• Document excerpt:
July 22, 2013

Theses on Prayer from Mary Magdalene

More and more over the years, I turn to Mary Magdalene's encounter with the Risen Lord as both a means to understand and a model for prayer. I've written the same stuff before, but instead of linking some old post I thought to make a new one in the 'theses' style.


Theses on Prayer from Mary Magdalene (John 20: 11-18)

  • Getting up early helps
  • Stay still, stay where you are inside. Don't get up and do something else either physically or interiorly at the first thought of doing so, even when others have run away.
  • Even when all you have inside seems like emptiness, look into it.
  • Whatever question or concern or hurt happens to be on your heart, address it simply to whatever presence seems to be there, whether you recognize the presence or not, whether it seems like anything or not.
  • Know that when you recognize the presence of God, this is how our limited perception experiences God recognizing and calling you. So like many aspects of prayer--and indeed, prayer itself--things feel like our action and our perception when in fact they are the action of the Holy Spirit praying within us. This is a sort of optical illusion of the interior vision that happens because of our being limited to time and space.
  • Accept without discouragement that the experience of God in prayer feels fleeting. It feels this way because God is not a 'thing' that can be possessed like our other created experiences and still less like a physical, temporal good. In this sense prayer is the first and primary school of holy poverty, because the object of our desire cannot be grasped and possessed. Prayer trains us in letting go, because we have no choice with God but to let go.

• Tasks and exercises:
**a)** Rewrite everything in the prayer theses from "July 22, 2013" down to "look into it.", changing "emptiness" to "darkness".
**b)** Answer these questions about the prayer theses:
(i) Which Gospel passage is cited in the heading of the list?
(ii) According to the first point, what helps?
(iii) The last point calls prayer the first and primary school of what?
Answer from the prayer theses alone.

• Provided information:

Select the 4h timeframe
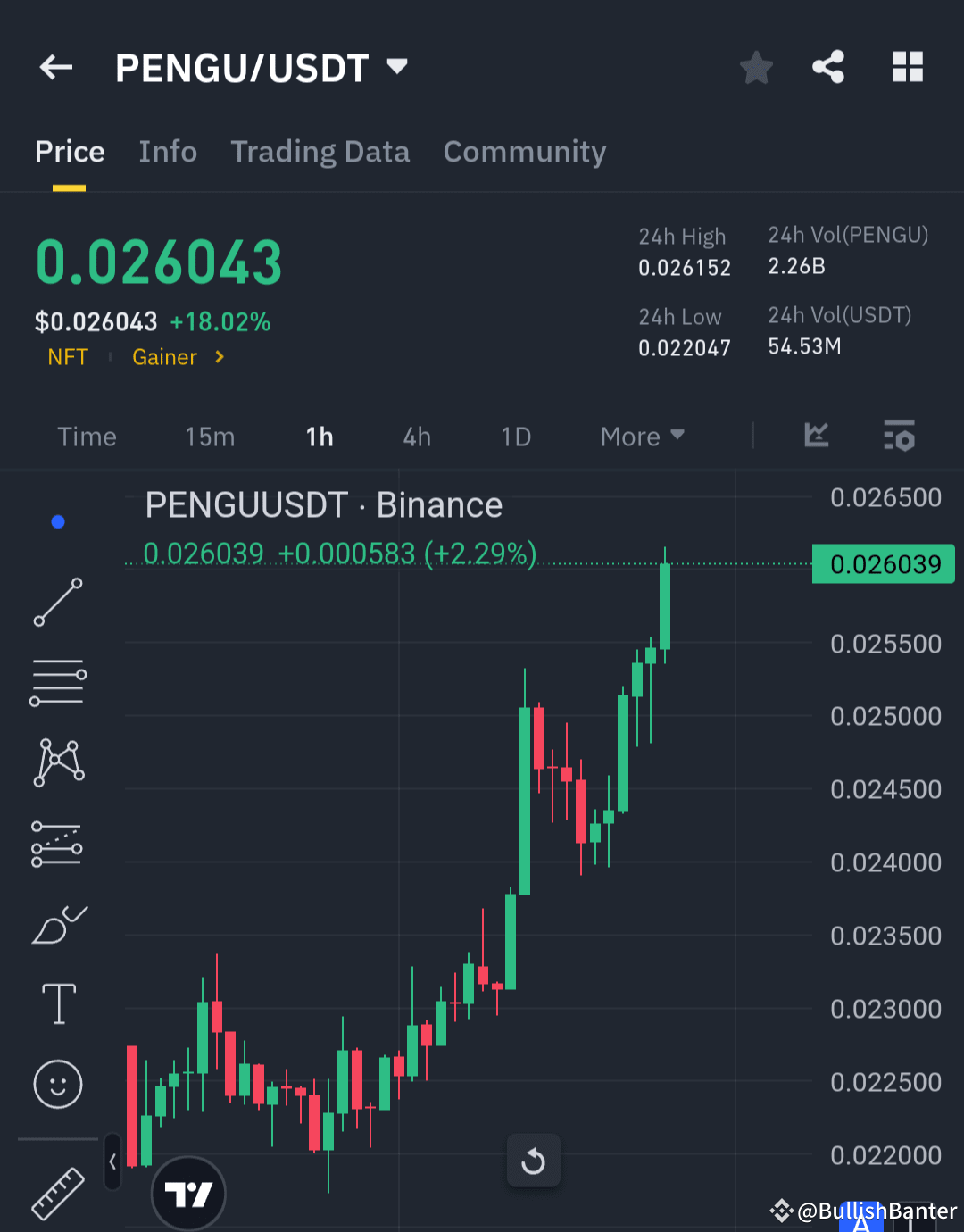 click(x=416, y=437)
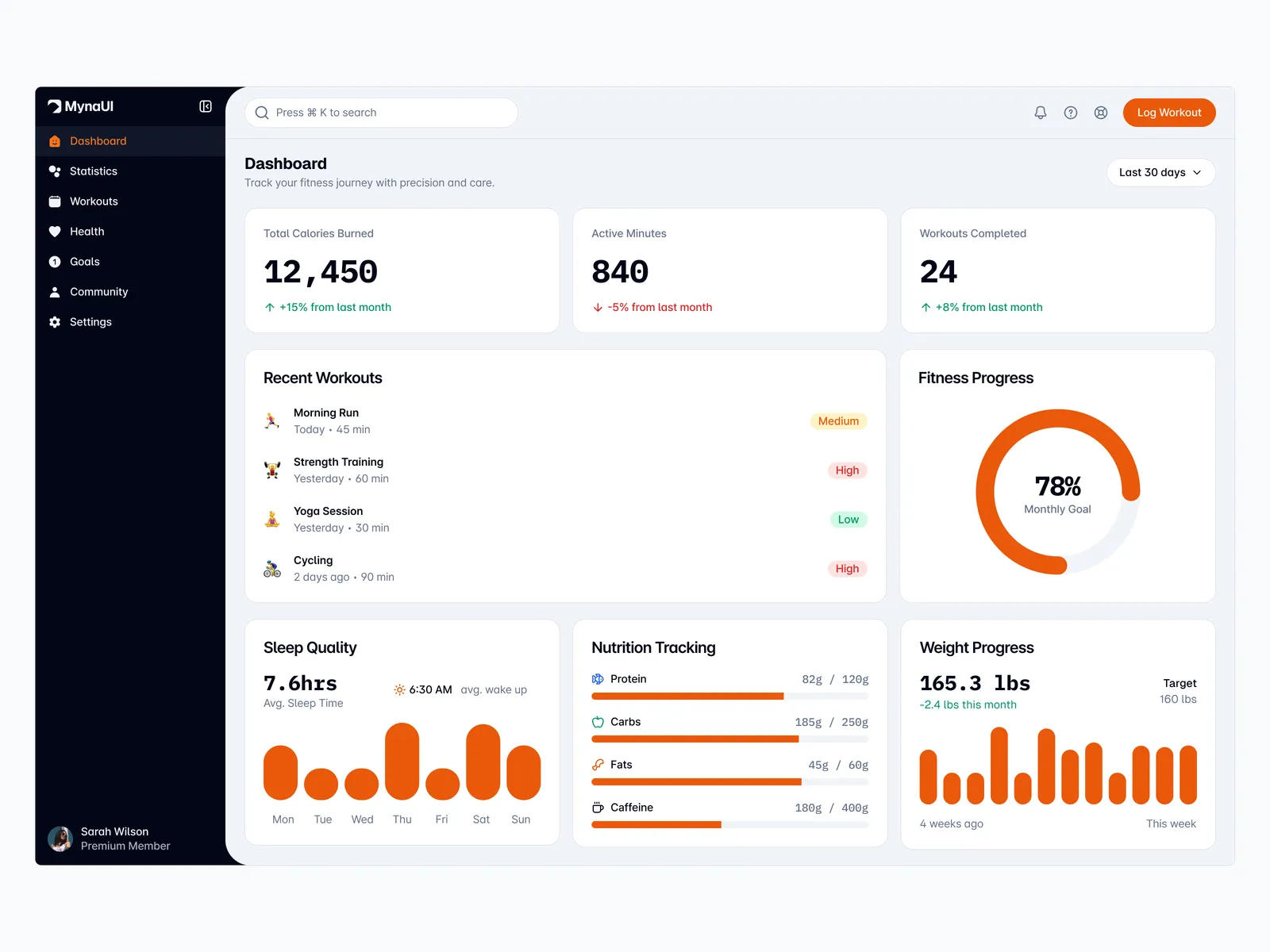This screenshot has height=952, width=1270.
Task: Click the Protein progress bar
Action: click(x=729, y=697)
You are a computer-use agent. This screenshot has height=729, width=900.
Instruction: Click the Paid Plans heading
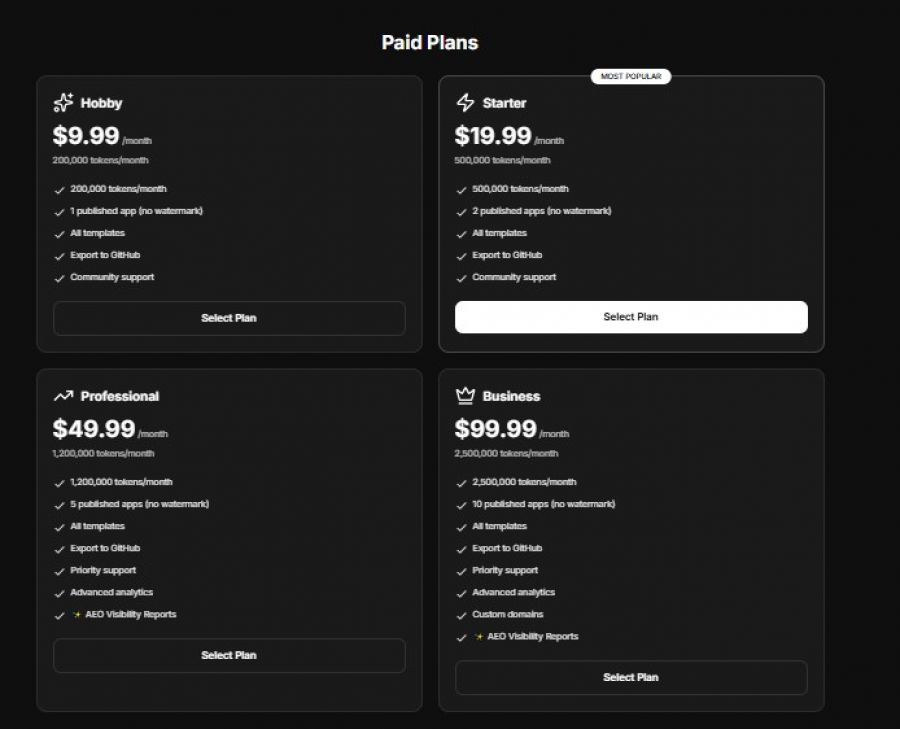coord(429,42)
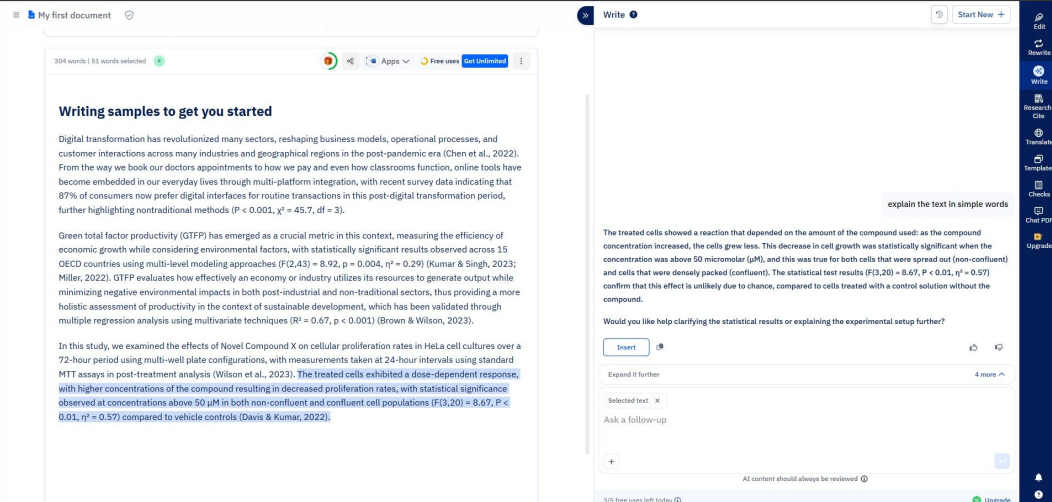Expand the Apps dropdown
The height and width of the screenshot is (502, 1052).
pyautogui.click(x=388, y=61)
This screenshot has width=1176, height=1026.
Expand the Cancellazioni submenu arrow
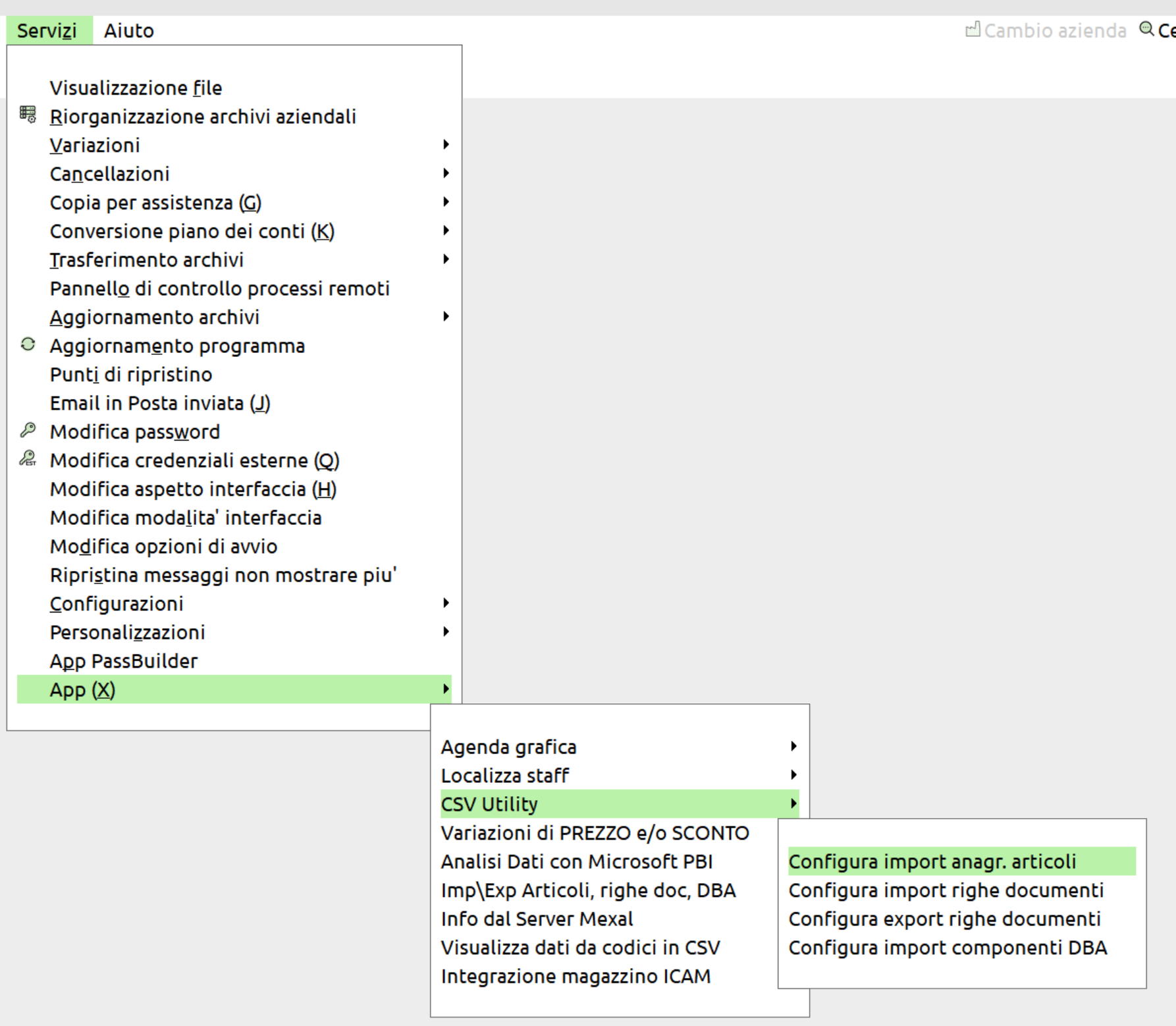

• Task answers:
**a)**
July 22, 2013

Theses on Prayer from Mary Magdalene

More and more over the years, I turn to Mary Magdalene's encounter with the Risen Lord as both a means to understand and a model for prayer. I've written the same stuff before, but instead of linking some old post I thought to make a new one in the 'theses' style.


Theses on Prayer from Mary Magdalene (John 20: 11-18)

  • Getting up early helps
  • Stay still, stay where you are inside. Don't get up and do something else either physically or interiorly at the first thought of doing so, even when others have run away.
  • Even when all you have inside seems like darkness, look into it.

**b)**
(i) John 20: 11-18
(ii) Getting up early
(iii) Holy poverty